_ABOUT THIS TASK_.
The answer must consist solely of the lines from the start of the records through the line containing "[View next page posts] (96, 2330)", restated word for word, with no pictures.

(Pixel coordinate grounding data)
'''

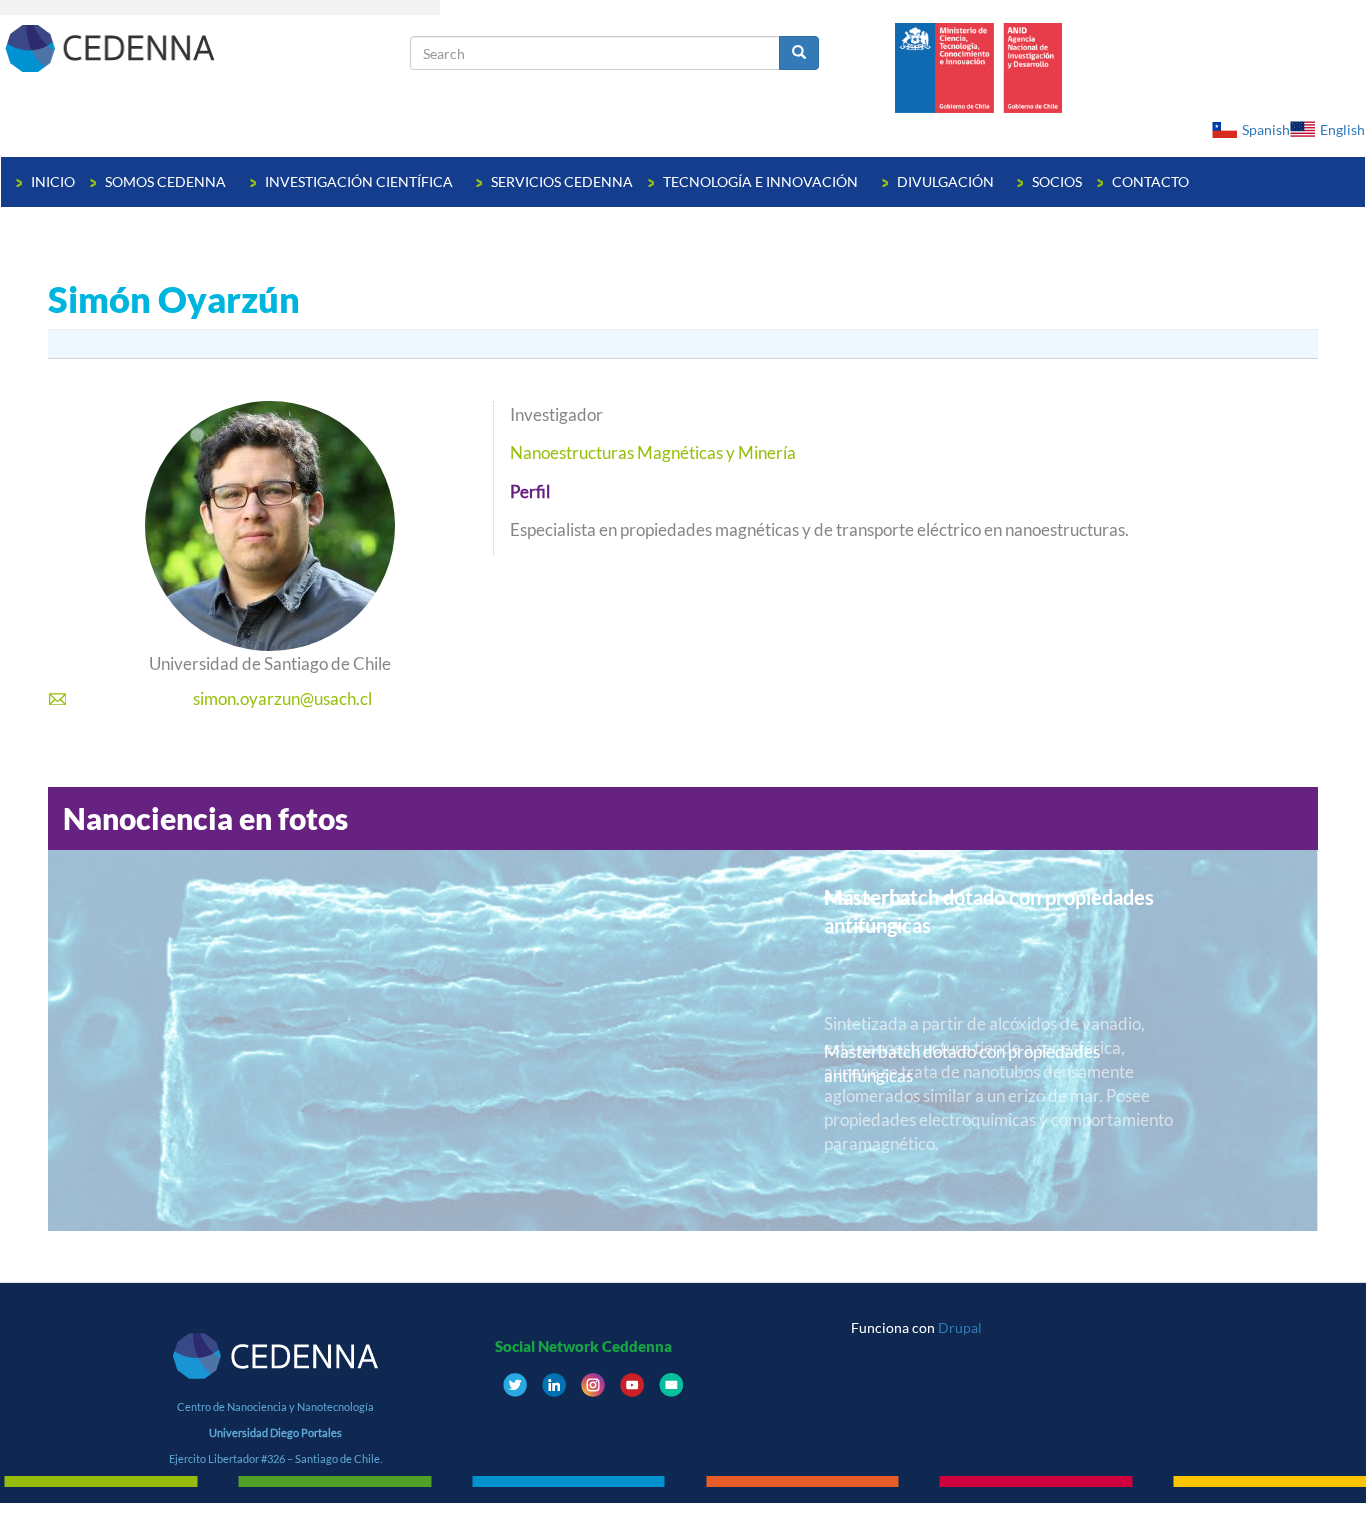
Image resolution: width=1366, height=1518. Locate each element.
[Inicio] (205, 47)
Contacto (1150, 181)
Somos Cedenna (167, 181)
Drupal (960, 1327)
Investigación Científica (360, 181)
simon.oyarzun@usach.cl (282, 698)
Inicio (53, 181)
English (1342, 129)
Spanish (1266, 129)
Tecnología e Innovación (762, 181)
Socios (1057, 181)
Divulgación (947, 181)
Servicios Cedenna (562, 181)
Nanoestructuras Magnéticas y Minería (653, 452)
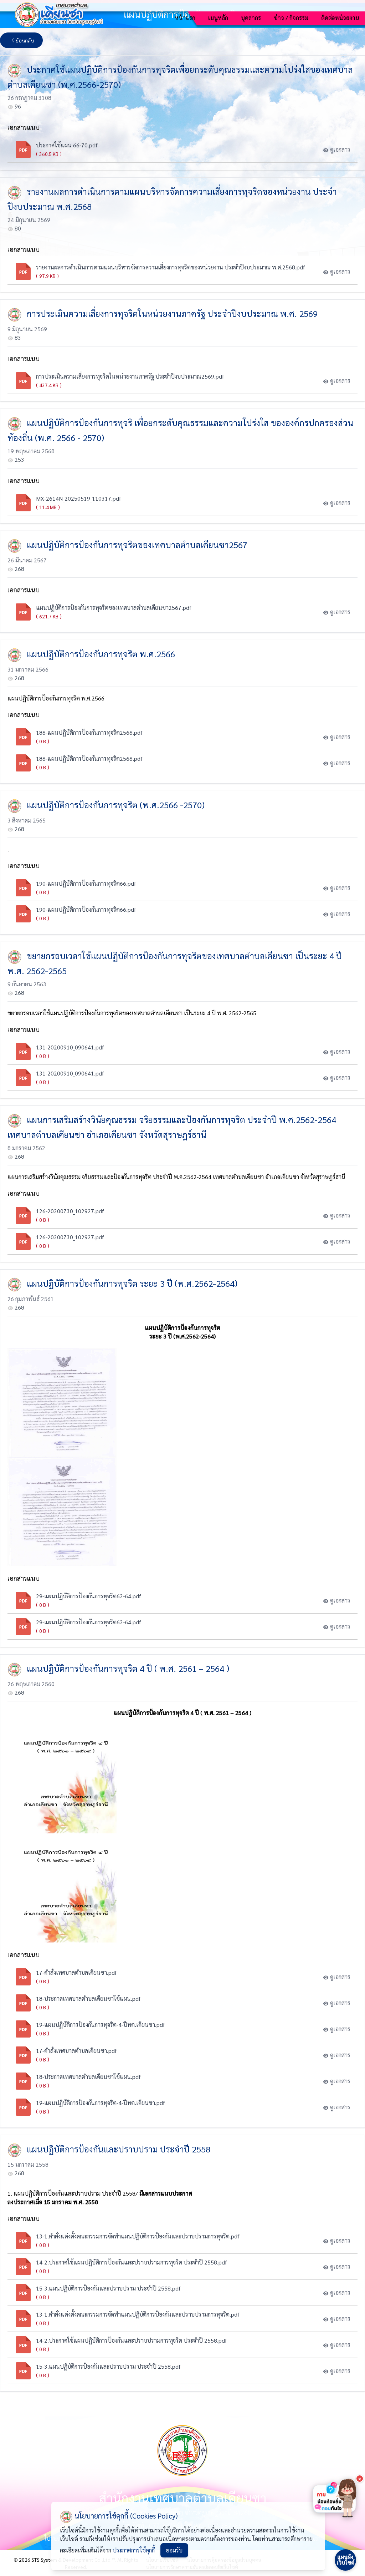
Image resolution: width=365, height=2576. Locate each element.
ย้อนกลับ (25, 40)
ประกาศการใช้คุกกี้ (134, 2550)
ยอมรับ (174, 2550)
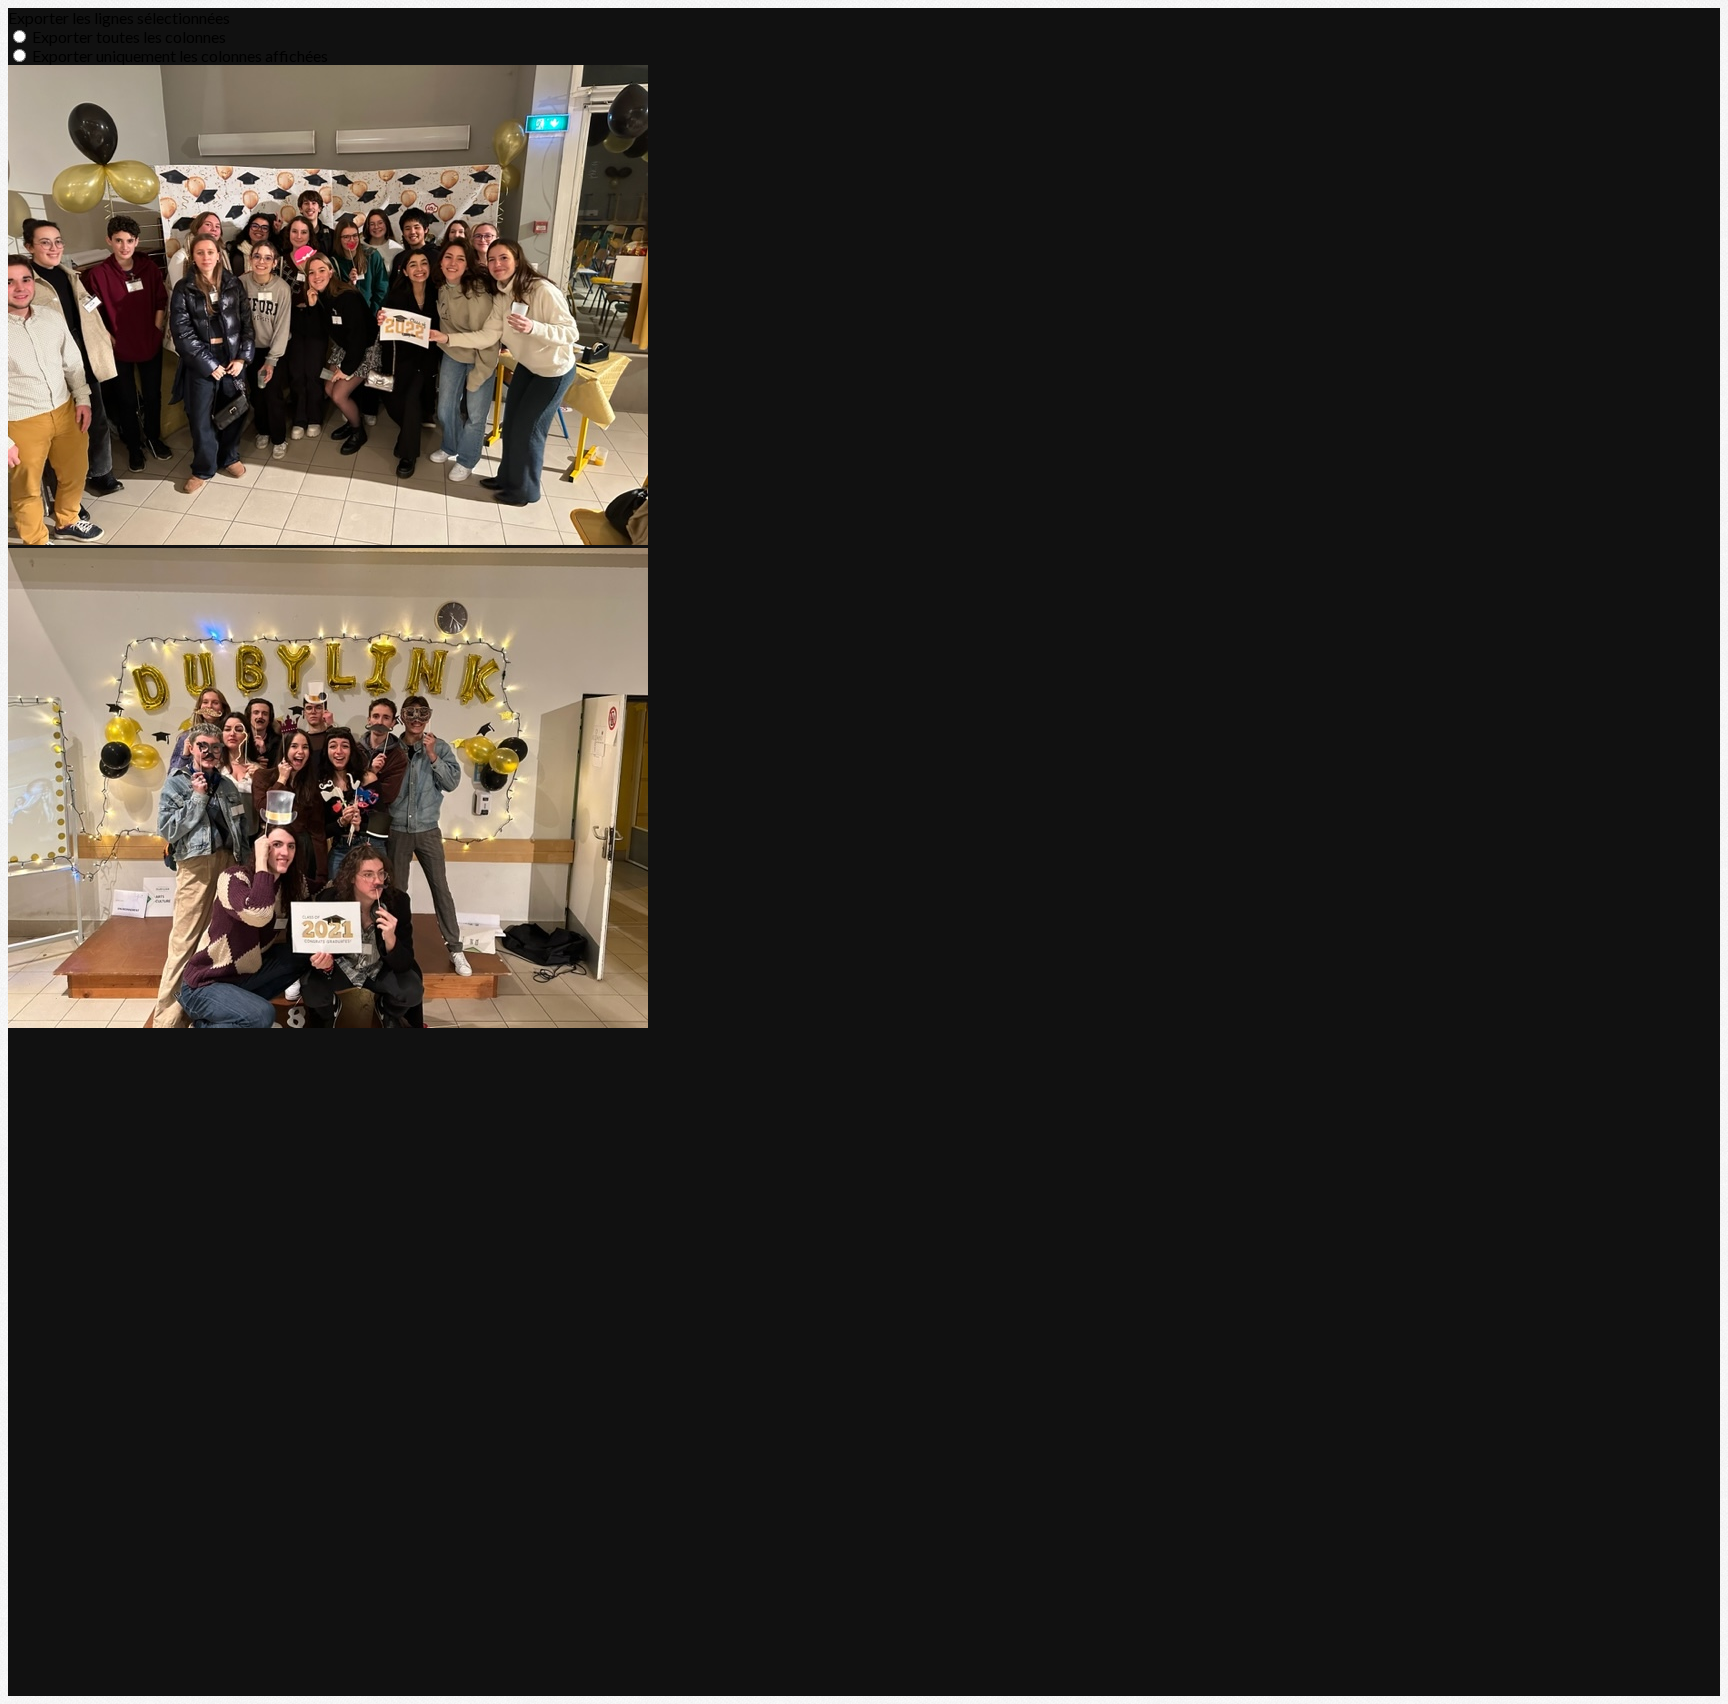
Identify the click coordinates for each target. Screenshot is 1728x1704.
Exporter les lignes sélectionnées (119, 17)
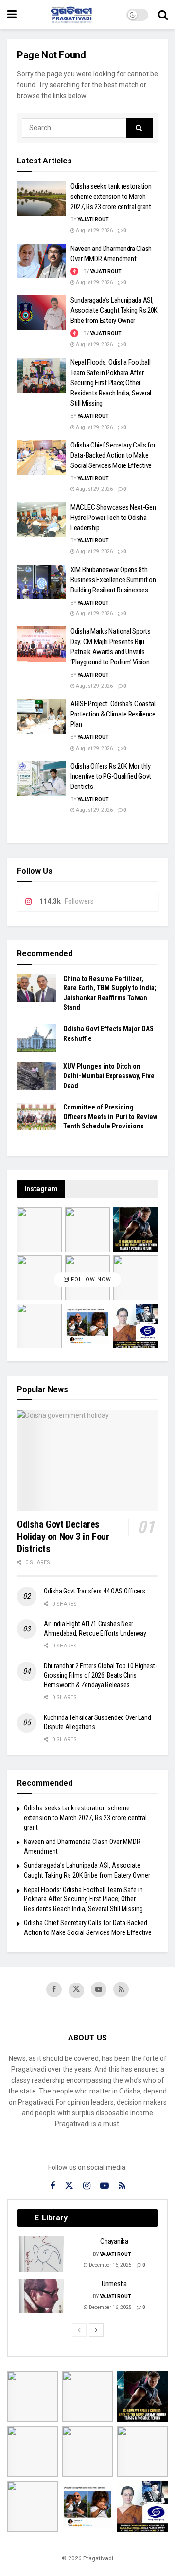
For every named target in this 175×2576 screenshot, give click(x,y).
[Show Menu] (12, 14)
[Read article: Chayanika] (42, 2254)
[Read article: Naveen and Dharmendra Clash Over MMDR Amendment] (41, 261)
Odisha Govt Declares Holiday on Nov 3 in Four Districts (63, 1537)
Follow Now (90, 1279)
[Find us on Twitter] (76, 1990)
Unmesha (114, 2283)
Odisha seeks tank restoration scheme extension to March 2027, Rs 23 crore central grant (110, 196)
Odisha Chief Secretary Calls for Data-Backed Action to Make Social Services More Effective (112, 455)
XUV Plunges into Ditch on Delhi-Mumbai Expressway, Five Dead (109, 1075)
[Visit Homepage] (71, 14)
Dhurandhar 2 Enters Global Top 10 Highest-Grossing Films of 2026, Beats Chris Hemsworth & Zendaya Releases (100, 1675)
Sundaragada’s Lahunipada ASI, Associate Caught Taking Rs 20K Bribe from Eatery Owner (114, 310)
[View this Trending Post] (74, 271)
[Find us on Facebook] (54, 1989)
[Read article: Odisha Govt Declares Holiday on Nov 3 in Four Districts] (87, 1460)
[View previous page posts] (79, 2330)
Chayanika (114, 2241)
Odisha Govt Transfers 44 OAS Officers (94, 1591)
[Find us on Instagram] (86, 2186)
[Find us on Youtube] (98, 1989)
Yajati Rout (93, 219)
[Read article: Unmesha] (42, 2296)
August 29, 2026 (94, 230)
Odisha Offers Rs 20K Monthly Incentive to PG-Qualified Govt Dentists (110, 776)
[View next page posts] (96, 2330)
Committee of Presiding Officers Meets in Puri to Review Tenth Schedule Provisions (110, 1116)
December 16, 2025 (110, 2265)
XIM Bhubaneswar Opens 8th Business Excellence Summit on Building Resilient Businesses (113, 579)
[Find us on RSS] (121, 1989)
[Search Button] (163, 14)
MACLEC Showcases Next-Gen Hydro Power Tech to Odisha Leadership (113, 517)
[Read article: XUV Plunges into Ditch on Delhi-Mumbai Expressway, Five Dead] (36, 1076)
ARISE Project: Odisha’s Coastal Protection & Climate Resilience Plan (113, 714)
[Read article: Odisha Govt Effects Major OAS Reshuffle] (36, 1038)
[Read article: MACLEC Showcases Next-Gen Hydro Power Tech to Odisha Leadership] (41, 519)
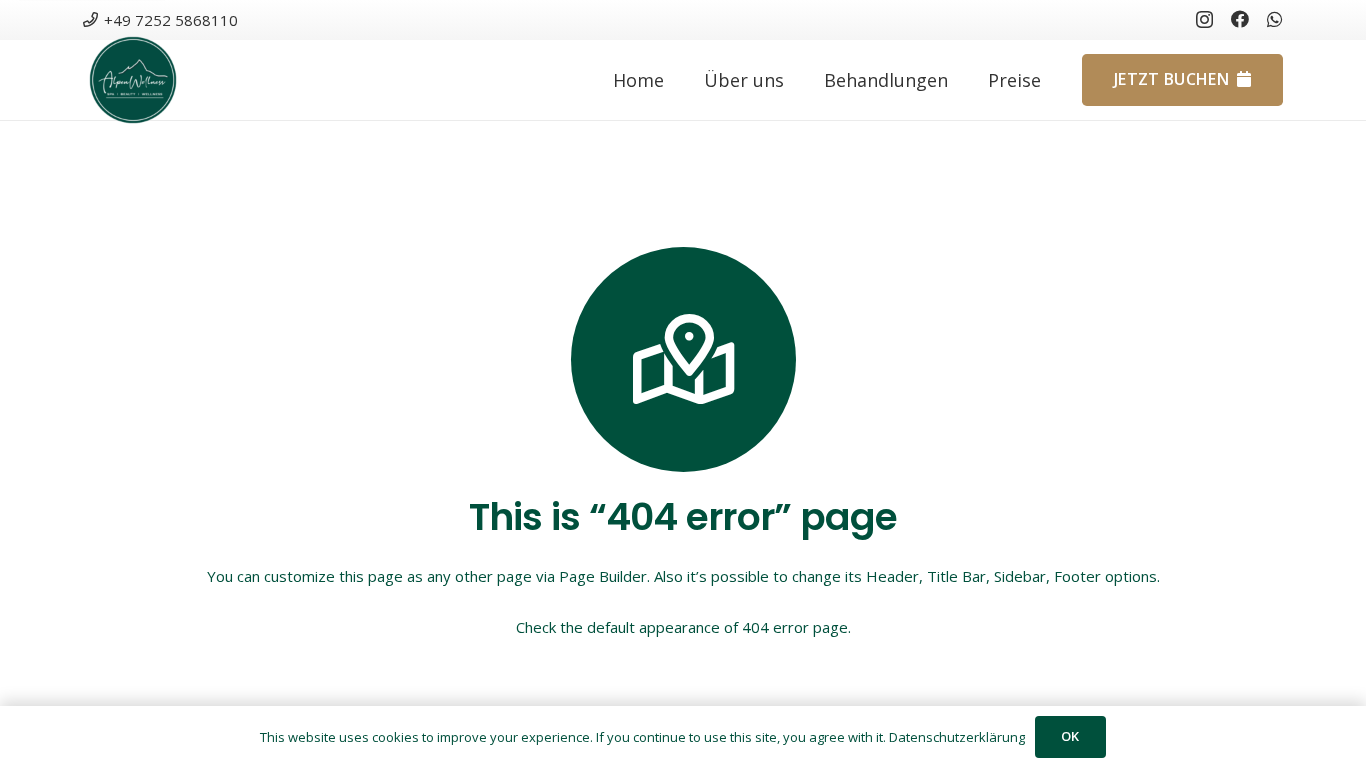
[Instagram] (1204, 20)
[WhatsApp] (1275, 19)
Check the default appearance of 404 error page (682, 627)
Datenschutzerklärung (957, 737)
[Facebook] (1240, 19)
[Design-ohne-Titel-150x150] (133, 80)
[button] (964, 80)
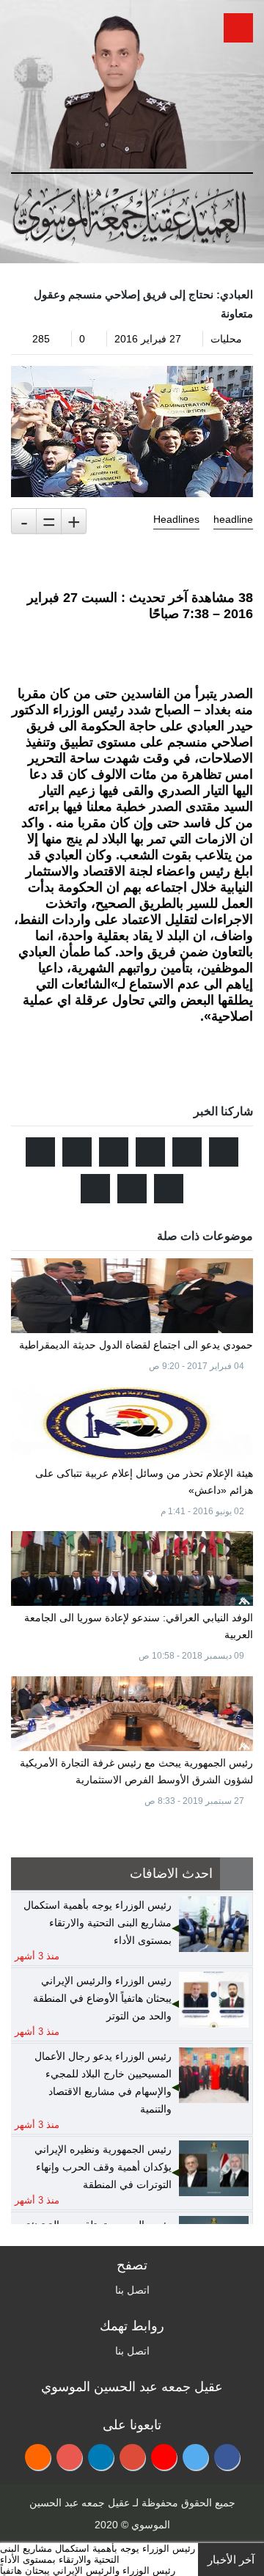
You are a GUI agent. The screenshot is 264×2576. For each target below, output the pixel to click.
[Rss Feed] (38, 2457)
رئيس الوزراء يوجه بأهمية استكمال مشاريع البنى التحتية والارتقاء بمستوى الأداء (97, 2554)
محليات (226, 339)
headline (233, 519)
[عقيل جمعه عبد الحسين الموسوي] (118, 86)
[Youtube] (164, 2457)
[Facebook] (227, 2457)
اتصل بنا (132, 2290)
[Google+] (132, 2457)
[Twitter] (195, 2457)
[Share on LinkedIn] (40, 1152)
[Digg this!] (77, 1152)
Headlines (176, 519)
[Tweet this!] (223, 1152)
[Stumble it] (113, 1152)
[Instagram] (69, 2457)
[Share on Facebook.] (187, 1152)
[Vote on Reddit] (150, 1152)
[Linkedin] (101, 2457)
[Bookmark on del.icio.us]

'''

_SOLUTION TO THIS PROBLEM_.
Image resolution: width=1366, height=1518. Locate each element.
[Inicio] (205, 47)
Contacto (1150, 181)
Somos Cedenna (167, 181)
Drupal (960, 1327)
Investigación Científica (360, 181)
simon.oyarzun@usach.cl (282, 698)
Inicio (53, 181)
English (1342, 129)
Spanish (1266, 129)
Tecnología e Innovación (762, 181)
Socios (1057, 181)
Divulgación (947, 181)
Servicios Cedenna (562, 181)
Nanoestructuras Magnéticas y Minería (653, 452)
Image resolution: width=365, height=2576. Locate each element.
ย้อนกลับ (25, 40)
ประกาศการใช้คุกกี้ (134, 2550)
ยอมรับ (174, 2550)
Identify the click coordinates for each target. Screenshot is 1728x1704.
Exporter les lignes sélectionnées (119, 17)
For every named target in this 175×2576 screenshot, give click(x,y).
[Show Menu] (12, 14)
[Read article: Chayanika] (42, 2254)
[Read article: Naveen and Dharmendra Clash Over MMDR Amendment] (41, 261)
Odisha Govt Declares Holiday on Nov 3 in Four Districts (63, 1537)
Follow Now (90, 1279)
[Find us on Twitter] (76, 1990)
Unmesha (114, 2283)
Odisha seeks tank restoration scheme extension to March 2027, Rs 23 crore central grant (110, 196)
Odisha Chief Secretary Calls for Data-Backed Action to Make Social Services More Effective (112, 455)
XUV Plunges into Ditch on Delhi-Mumbai Expressway, Five Dead (109, 1075)
[Visit Homepage] (71, 14)
Dhurandhar 2 Enters Global Top 10 Highest-Grossing Films of 2026, Beats Chris Hemsworth & Zendaya Releases (100, 1675)
Sundaragada’s Lahunipada ASI, Associate Caught Taking Rs 20K Bribe from Eatery Owner (114, 310)
[View this Trending Post] (74, 271)
[Find us on Facebook] (54, 1989)
[Read article: Odisha Govt Declares Holiday on Nov 3 in Four Districts] (87, 1460)
[View previous page posts] (79, 2330)
Chayanika (114, 2241)
Odisha Govt Transfers 44 OAS Officers (94, 1591)
[Find us on Instagram] (86, 2186)
[Find us on Youtube] (98, 1989)
Yajati Rout (93, 219)
[Read article: Unmesha] (42, 2296)
August 29, 2026 (94, 230)
Odisha Offers Rs 20K Monthly Incentive to PG-Qualified Govt Dentists (110, 776)
[View next page posts] (96, 2330)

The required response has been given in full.